Encryptor RaaS shutdown announcements

Encryptor RaaS shutdown announcements

As a comparison, when the TeslaCrypt ransomware decided to shut down (for unknown reasons), its operators released the master decryption key, so that victims who didn’t pay could recover their files.

Encryptor RaaS was a very popular service

For the time it was online, Encryptor RaaS was one of the most popular RaaS services, mainly because its creator took only a 5 percent cut, compared to other services that asked between 20 and 40 percent.

Additionally, the service received regular updates, and its creator had heavily invested in anti-AV detection measures, such as the purchase and usage of stolen digital certificates.

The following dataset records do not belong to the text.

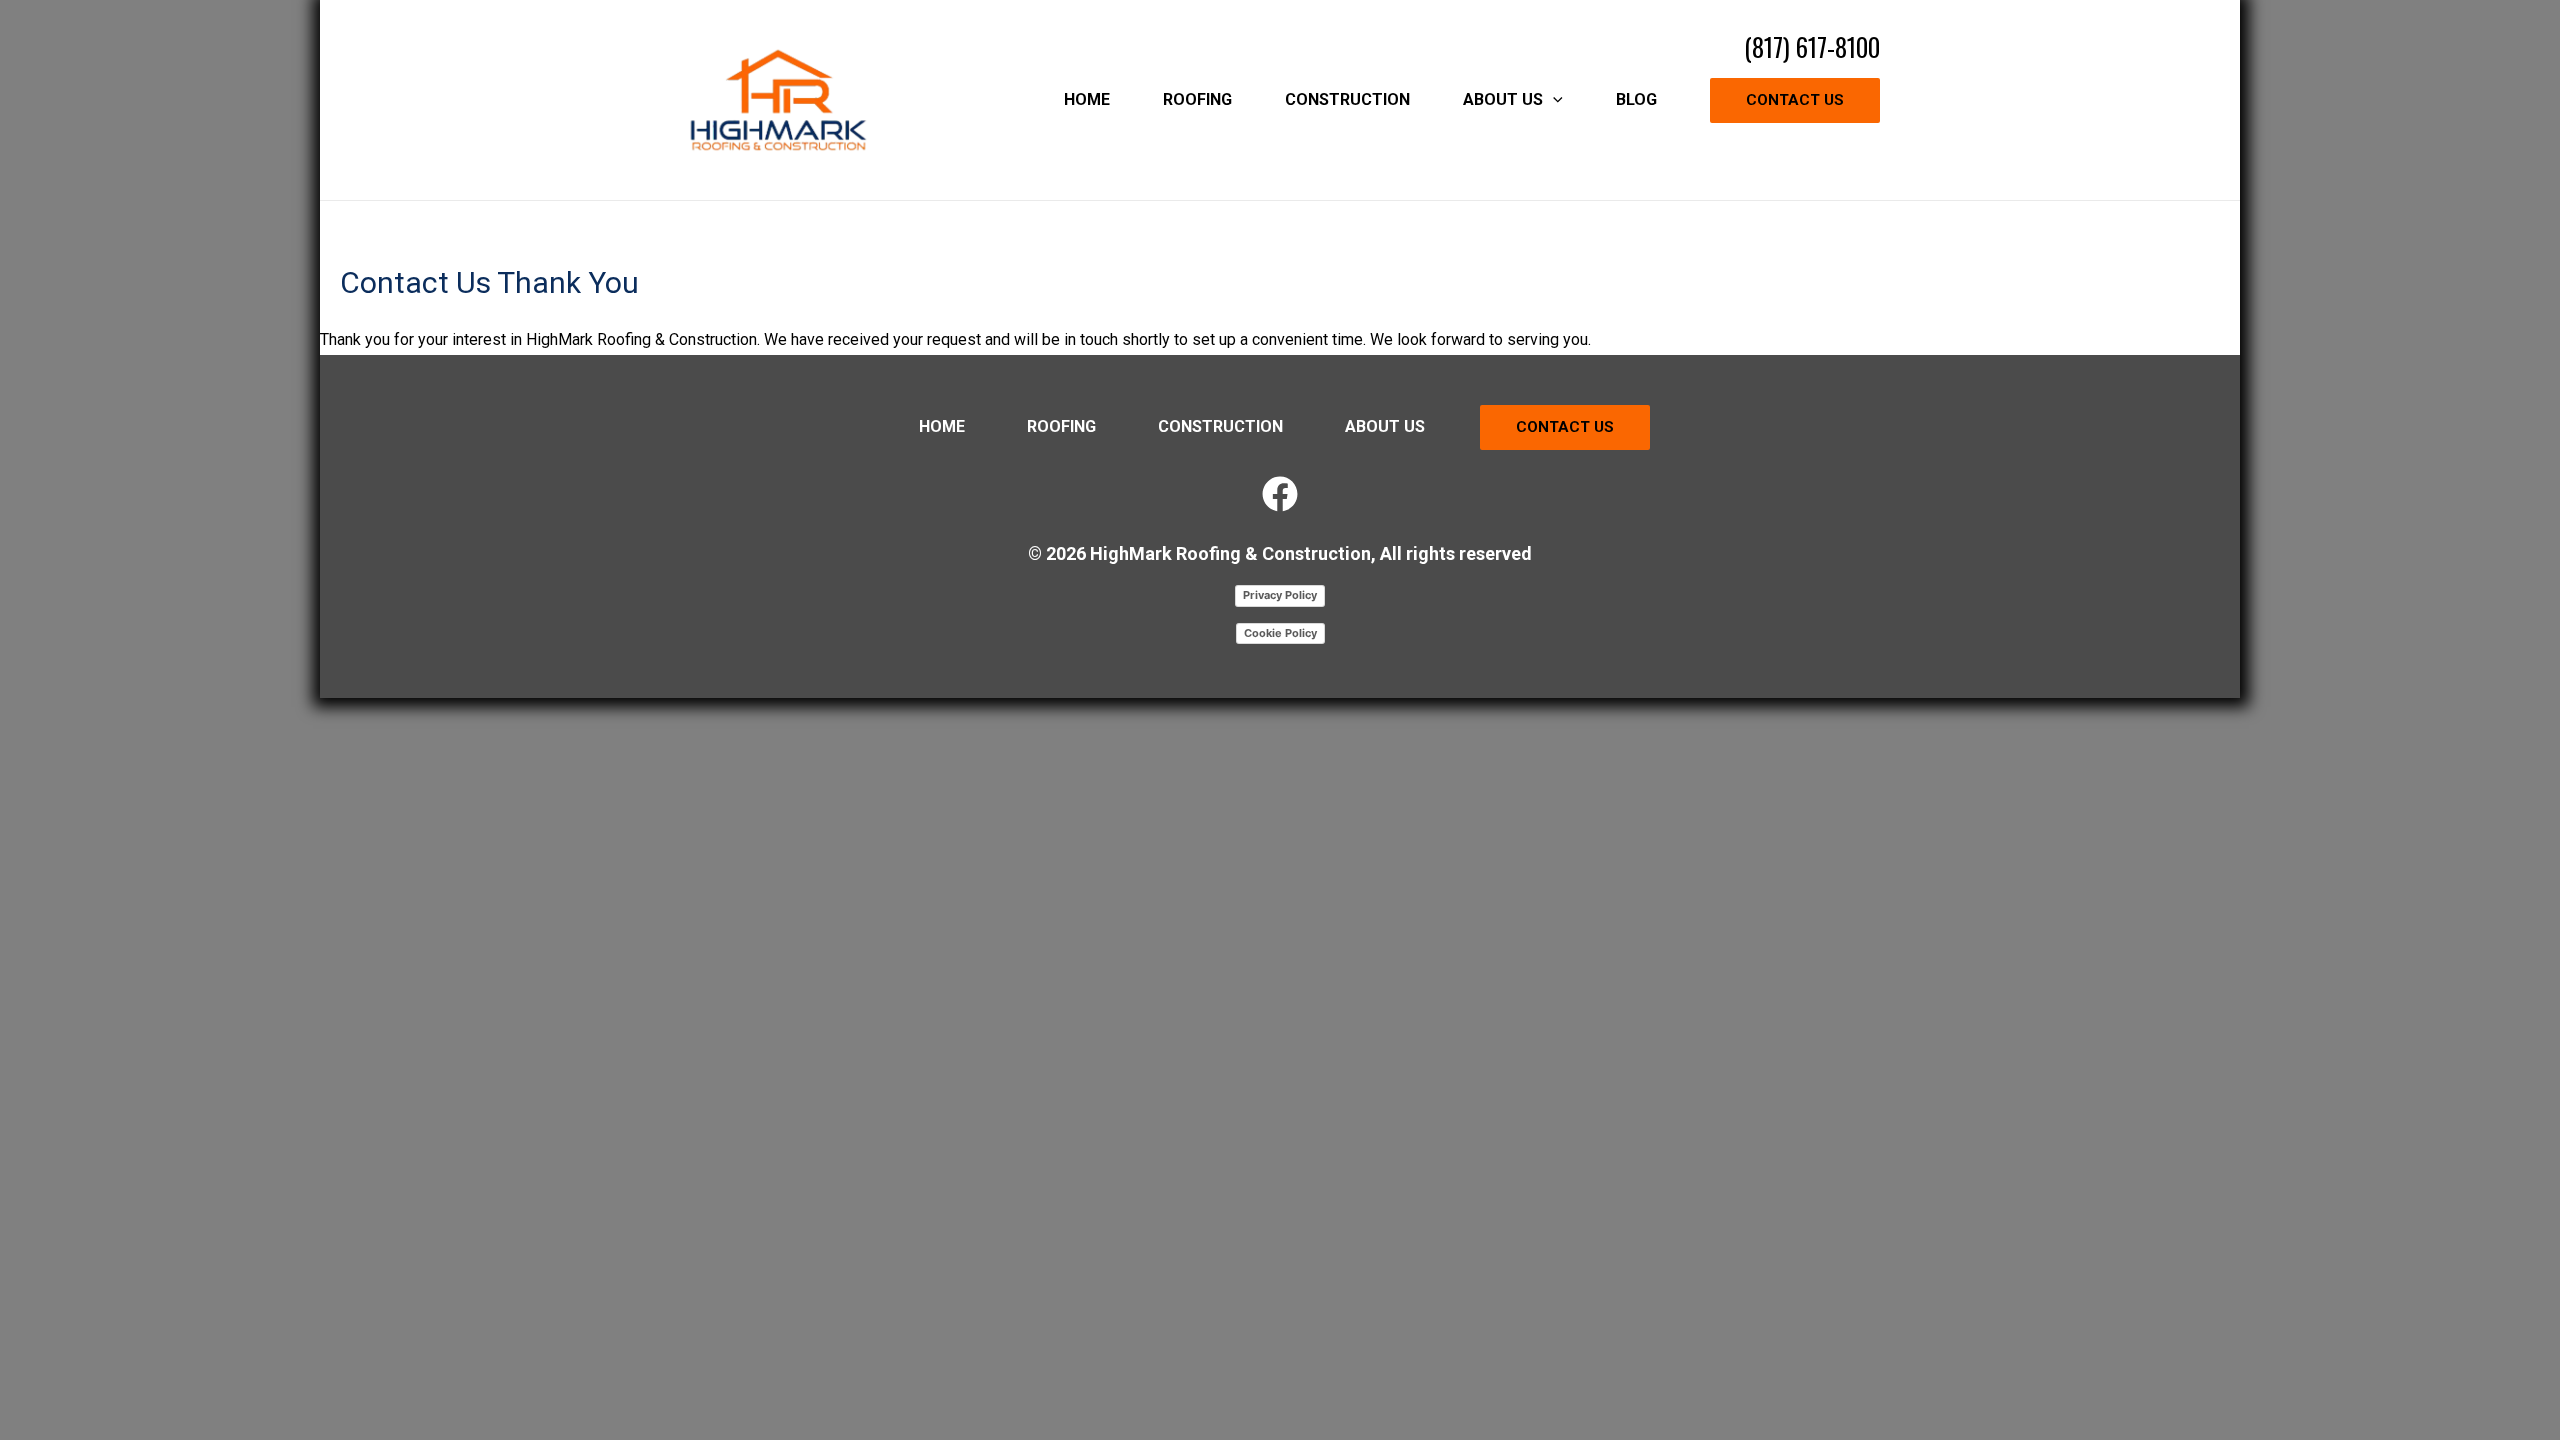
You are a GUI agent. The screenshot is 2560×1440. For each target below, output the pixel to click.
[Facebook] (1280, 494)
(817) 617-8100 (1812, 46)
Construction (1220, 426)
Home (942, 426)
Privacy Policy (1280, 595)
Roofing (1061, 426)
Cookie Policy (1280, 633)
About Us (1385, 426)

Encryptor was also popular because outside the Windows variant of his ransomware, the service also provided a Linux version for locking web servers.

Is RaaS a successful criminal business model?

Encryptor’s takedown also marks the first time Trend Micro has shut down a RaaS service.

“It’s a fairly new business model, but the fact that it went away so quickly is reason to be cautiously optimistic that public private partnerships and LE [law enforcement] actions […] will make it an infeasible business model,” said Rik Ferguson, VP Security Research at Trend Micro.

“It doesn’t seem to be a particularly attractive or sustainable model for ransomware,” he also adds about RaaS services. “Not if the affiliates are intelligent anyway.”